If you find yourself in that position, take a tip from the growing numbers of backyard veggie growers who use 4-by-4 or 4-by-8-foot wooden box frames for tidy, little raised beds. Simple to put together, they are the easiest kind of garden beds imaginable to maintain, and there’s no reason you can’t borrow that concept for a small, neat perennial herb bed. The simple frame sets off the bountiful look of the herbs beautifully, and when you sit at the edge, every plant and weed is within reach.
The herb garden shown here is designed to be attractive even with very little time and effort from the gardener. After setting it up and filling it with a good soil, you can choose tough herbs that will pretty much take care of themselves but still provide plenty of flowers to make it colorful and cheerful. Herbs can showcase their carefree nature in a bed like this.
The Prep Work
For a little garden that won’t suck time and energy from you throughout the growing season, spend the time and money necessary to get it set up properly, which will pay you back for years.
Choose a spot in full sun, or at least six hours of sunlight a day. If it’s in an obvious place—close by or somewhere that you walk past and see every day—all the better. For example, a front-yard lawn would be a fine place for beds like this, which would cut down on the endless mowing, feeding and watering that most lawns require. Because you’re raising the bed, you can build it right on top of the grass, which will be smothered and gradually break down to feed the roots of the plants in the bed above it.
Look for a source of untreated lumber. Some lumber yards sell it, but ensure that it’s designated as untreated, because most lumber, including railroad ties and what is called landscape timber, is treated to make it last longer, usually with substances that you wouldn’t want leaching into your soil, especially if you plan to do any harvesting from this garden.

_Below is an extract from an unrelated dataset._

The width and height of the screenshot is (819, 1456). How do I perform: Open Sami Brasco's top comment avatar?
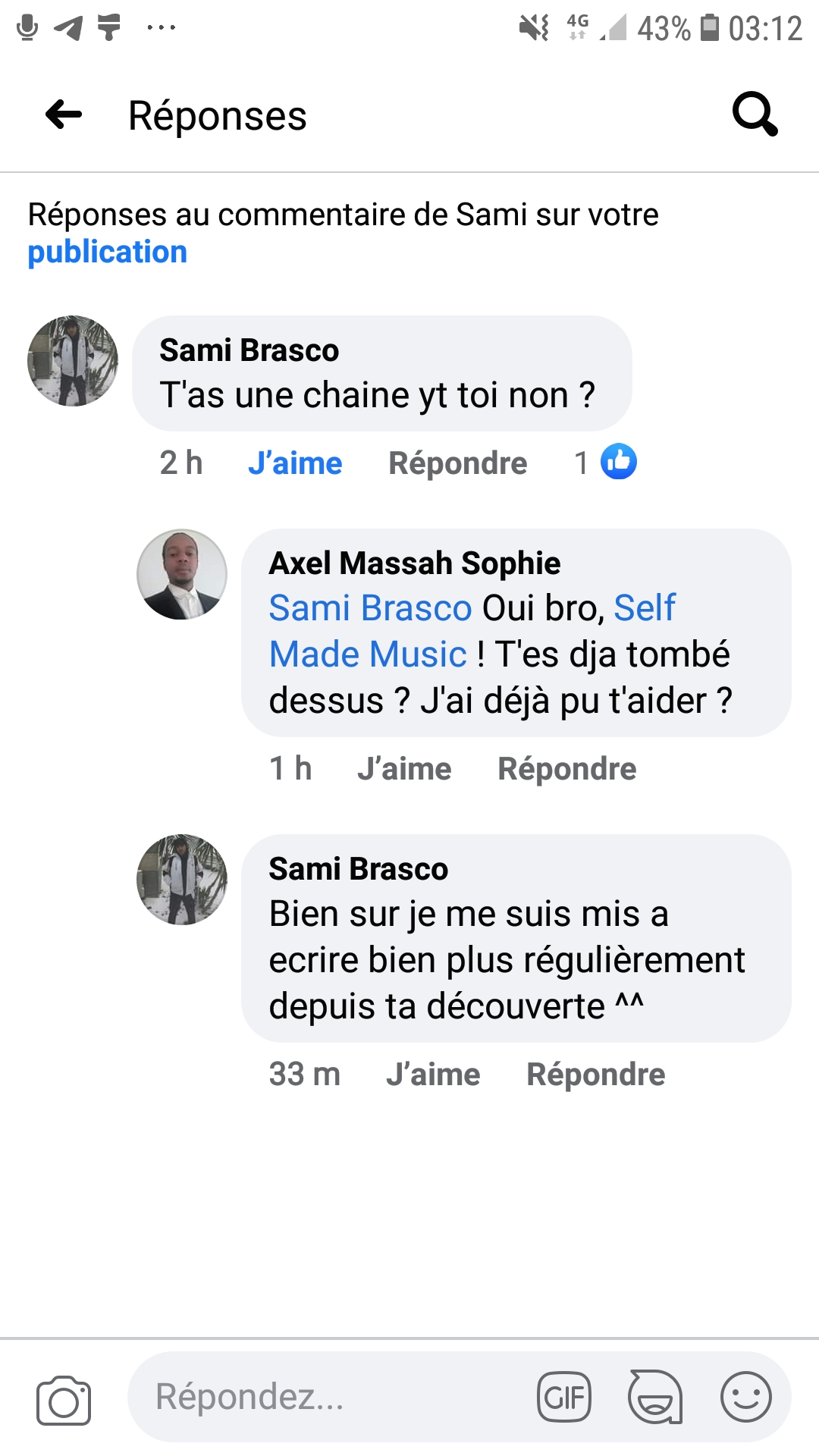click(73, 361)

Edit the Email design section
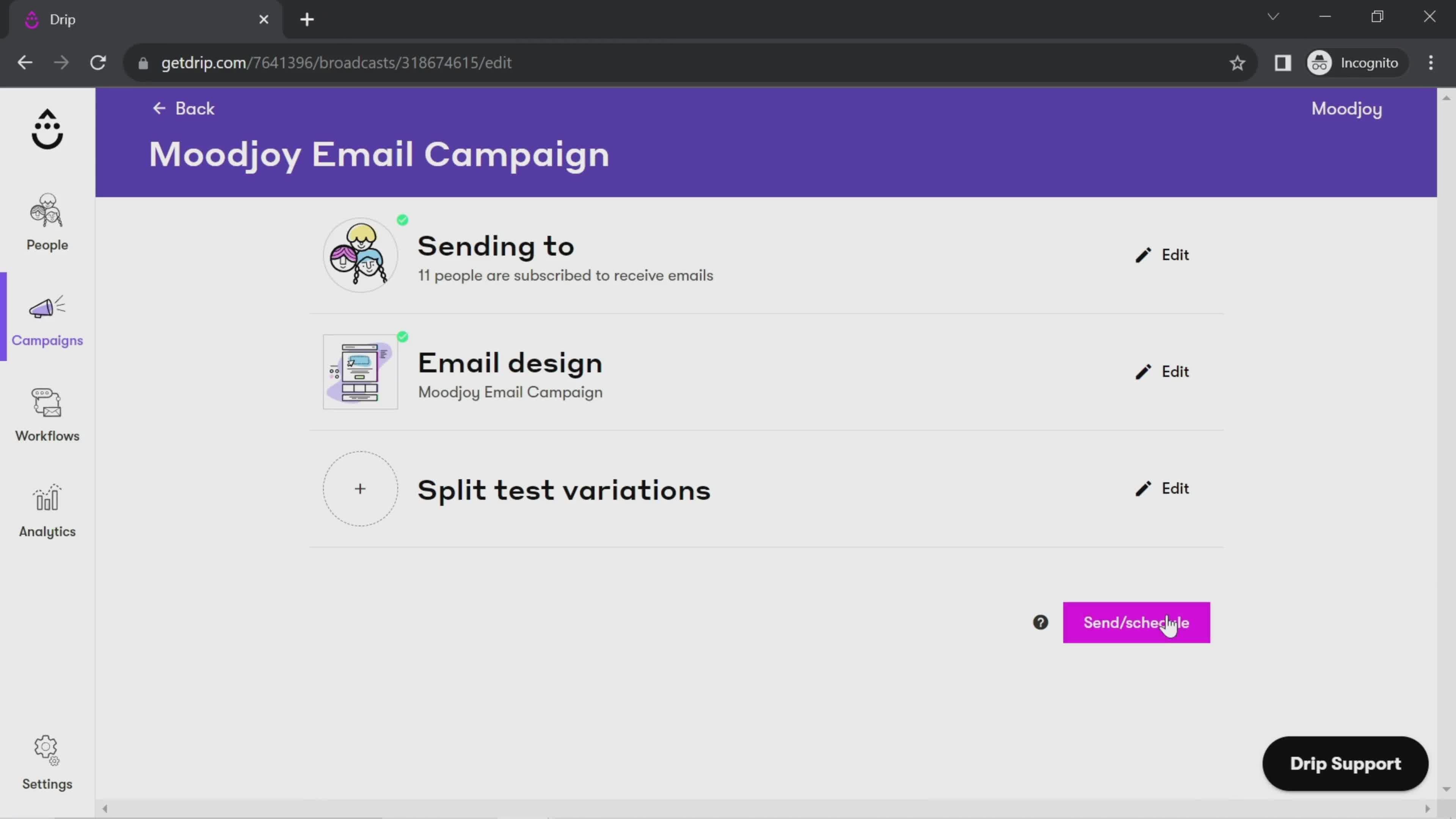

A height of 6 inches would be adequate, but 10 or 12 inches would be better. The lumber yard will cut it to the exact length you want, for free or for a small charge, then all you need is a simple bracket for each corner. A neighbor of mine made hers from untreated 2-by-12s that are sturdy enough for her to sit on at the edge and thick enough to last for years; she was especially grateful for it this year when she was recuperating from shoulder surgery.